PROBLEM REQUIREMENTS:
Return verbatim all lines from the first one in the records to the line with "Task: Switch to the Auth tab", both ends kept.

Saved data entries

[Start of Attachment]

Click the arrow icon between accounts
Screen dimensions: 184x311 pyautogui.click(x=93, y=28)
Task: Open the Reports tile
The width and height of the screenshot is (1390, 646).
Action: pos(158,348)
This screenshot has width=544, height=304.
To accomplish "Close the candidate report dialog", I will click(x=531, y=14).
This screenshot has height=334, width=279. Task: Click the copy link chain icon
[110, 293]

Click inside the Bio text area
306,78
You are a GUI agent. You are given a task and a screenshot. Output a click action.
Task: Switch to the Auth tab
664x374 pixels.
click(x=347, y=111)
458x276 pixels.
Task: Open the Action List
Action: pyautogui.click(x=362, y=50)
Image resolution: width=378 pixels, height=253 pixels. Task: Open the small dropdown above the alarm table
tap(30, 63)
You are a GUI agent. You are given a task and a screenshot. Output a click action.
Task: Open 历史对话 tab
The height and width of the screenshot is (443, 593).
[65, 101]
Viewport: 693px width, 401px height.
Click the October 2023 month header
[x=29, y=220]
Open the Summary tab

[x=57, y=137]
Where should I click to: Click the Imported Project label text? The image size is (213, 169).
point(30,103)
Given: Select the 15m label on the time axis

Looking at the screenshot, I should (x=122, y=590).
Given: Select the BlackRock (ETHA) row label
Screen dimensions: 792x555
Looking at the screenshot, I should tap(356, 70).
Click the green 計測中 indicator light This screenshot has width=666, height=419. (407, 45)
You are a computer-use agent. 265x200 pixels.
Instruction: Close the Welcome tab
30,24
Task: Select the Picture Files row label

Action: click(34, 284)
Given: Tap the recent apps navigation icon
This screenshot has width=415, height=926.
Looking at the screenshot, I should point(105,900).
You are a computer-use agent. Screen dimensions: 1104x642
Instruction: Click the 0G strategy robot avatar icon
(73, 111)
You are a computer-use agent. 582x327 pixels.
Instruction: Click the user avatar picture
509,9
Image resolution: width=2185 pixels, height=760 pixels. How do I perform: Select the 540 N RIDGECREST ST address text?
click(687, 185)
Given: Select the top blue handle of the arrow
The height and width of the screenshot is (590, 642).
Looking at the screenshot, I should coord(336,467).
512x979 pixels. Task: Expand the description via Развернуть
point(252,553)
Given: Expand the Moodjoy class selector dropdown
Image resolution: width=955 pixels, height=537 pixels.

[End of Attachment]

SOLVED PROBLEM:
Click the arrow icon between accounts
Screen dimensions: 184x311 pyautogui.click(x=93, y=28)
Task: Open the Reports tile
The width and height of the screenshot is (1390, 646).
Action: pos(158,348)
This screenshot has width=544, height=304.
To accomplish "Close the candidate report dialog", I will click(x=531, y=14).
This screenshot has height=334, width=279. Task: Click the copy link chain icon
[110, 293]

Click inside the Bio text area
306,78
You are a GUI agent. You are given a task and a screenshot. Output a click action.
Task: Switch to the Auth tab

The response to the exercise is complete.